» What the exercise asks
Within the material below, locate the line with "Toggle visibility of" and the line with "Given: Open the D timeframe interval selector", then return those two lines and all lines between them, exactly as written.

» Input data
◆ ◆ ◆ ◆ ◆

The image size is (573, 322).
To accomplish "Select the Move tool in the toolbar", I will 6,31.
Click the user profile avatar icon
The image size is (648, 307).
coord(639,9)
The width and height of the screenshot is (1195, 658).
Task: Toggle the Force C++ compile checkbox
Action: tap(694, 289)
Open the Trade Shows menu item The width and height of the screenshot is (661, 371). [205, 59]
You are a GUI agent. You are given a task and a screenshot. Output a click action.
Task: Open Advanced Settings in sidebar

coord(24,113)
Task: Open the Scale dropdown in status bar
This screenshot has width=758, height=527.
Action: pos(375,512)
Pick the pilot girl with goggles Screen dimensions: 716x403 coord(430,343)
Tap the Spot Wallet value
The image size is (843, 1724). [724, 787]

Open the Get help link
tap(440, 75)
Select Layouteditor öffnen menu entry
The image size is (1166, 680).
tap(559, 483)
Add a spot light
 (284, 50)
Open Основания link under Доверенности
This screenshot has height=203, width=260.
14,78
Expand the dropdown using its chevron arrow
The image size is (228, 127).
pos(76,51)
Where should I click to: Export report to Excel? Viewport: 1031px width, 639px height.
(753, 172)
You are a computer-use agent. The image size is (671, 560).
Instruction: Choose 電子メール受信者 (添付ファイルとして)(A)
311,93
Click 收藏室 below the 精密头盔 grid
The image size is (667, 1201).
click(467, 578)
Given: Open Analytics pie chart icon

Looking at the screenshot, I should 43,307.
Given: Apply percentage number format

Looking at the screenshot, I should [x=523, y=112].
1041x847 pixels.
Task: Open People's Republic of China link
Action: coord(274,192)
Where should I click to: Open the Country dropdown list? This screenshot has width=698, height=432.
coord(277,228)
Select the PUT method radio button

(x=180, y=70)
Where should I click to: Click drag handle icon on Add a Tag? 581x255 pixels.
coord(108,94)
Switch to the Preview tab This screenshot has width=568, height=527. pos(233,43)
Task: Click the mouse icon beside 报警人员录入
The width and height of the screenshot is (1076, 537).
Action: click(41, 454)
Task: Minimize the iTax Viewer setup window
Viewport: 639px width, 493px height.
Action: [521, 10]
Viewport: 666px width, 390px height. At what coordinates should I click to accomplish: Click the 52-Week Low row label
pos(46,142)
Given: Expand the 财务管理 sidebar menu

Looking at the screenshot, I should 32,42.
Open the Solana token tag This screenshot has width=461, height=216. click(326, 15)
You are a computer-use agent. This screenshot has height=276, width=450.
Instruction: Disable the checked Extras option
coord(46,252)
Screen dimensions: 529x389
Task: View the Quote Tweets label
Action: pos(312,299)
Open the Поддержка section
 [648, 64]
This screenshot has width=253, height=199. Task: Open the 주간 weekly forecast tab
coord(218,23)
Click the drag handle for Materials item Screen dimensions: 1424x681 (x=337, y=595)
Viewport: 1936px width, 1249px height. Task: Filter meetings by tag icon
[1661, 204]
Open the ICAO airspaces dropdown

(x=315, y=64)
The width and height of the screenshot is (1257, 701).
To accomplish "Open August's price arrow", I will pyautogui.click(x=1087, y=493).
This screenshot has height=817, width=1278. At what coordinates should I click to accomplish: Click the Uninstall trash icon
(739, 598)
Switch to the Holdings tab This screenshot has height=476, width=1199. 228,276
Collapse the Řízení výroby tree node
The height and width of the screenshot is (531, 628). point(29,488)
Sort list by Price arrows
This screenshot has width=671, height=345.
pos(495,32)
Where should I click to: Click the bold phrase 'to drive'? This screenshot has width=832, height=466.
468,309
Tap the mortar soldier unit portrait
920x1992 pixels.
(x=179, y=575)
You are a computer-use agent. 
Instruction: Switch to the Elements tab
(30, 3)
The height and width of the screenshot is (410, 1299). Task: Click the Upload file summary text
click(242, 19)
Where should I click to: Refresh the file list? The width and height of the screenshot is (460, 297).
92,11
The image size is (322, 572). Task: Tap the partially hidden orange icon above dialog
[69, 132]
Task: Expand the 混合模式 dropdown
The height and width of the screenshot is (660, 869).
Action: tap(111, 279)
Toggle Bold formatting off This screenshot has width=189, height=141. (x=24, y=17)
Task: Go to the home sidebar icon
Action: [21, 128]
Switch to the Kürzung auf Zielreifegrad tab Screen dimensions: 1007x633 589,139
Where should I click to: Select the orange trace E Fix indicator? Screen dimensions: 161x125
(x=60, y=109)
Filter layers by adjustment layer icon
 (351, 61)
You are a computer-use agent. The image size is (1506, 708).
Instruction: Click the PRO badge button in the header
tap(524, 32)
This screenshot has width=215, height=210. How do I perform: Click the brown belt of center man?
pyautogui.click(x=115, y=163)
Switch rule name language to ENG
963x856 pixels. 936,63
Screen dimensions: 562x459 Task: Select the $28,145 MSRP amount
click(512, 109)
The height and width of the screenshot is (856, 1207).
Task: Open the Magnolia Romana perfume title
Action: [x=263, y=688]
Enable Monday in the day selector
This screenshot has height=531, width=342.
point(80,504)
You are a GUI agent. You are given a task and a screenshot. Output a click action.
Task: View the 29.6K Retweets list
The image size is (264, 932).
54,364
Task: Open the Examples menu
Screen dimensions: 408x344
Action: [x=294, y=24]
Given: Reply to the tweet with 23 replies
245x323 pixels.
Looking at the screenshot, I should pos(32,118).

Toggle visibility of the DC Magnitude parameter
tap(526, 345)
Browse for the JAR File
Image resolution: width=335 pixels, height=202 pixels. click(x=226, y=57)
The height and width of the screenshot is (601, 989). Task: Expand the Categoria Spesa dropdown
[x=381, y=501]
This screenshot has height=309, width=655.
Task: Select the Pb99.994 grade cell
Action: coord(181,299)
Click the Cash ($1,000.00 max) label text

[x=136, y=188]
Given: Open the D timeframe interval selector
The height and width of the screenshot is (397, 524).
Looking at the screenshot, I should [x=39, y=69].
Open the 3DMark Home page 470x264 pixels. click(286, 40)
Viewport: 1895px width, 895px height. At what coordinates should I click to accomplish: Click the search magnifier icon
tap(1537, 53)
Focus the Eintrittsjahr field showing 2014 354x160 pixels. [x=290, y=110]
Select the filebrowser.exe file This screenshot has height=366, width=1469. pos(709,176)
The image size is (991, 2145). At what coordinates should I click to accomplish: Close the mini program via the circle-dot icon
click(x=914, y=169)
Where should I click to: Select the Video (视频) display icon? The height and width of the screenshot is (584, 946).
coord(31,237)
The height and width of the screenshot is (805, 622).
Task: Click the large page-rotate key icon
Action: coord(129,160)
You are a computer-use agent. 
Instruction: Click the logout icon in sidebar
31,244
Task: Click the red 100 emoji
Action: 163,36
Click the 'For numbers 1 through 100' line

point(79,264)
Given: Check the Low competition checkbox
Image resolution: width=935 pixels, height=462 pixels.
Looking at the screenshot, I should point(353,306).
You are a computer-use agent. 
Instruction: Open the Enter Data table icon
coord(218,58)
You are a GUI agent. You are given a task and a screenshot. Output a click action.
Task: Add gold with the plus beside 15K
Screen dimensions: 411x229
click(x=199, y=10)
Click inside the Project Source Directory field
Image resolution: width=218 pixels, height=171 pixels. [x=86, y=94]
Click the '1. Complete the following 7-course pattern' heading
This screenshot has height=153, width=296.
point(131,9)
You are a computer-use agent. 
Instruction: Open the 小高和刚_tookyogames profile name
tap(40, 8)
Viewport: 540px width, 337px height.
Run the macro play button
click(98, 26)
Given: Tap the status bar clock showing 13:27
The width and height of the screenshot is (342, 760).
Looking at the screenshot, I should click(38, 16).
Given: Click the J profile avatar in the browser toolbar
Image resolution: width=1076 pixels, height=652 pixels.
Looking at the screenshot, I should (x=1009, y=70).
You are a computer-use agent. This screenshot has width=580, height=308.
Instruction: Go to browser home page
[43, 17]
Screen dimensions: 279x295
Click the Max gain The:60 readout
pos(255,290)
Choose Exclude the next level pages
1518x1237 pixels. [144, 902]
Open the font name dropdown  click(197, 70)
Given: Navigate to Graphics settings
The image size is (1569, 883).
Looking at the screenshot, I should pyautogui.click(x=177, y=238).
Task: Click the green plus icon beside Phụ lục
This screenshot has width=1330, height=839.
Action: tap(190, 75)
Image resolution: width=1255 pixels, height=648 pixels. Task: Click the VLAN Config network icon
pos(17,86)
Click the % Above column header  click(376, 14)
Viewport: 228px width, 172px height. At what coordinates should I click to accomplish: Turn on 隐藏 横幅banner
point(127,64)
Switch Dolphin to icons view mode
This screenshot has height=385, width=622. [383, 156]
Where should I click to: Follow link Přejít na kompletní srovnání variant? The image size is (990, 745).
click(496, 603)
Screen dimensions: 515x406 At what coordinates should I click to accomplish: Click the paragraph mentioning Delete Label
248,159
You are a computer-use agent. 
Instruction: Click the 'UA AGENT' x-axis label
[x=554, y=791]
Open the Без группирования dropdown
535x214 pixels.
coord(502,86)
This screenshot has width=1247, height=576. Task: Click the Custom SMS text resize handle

◆ ◆ ◆ ◆ ◆

» Problem solution
Toggle visibility of the DC Magnitude parameter
tap(526, 345)
Browse for the JAR File
Image resolution: width=335 pixels, height=202 pixels. click(x=226, y=57)
The height and width of the screenshot is (601, 989). Task: Expand the Categoria Spesa dropdown
[x=381, y=501]
This screenshot has height=309, width=655.
Task: Select the Pb99.994 grade cell
Action: coord(181,299)
Click the Cash ($1,000.00 max) label text

[x=136, y=188]
Given: Open the D timeframe interval selector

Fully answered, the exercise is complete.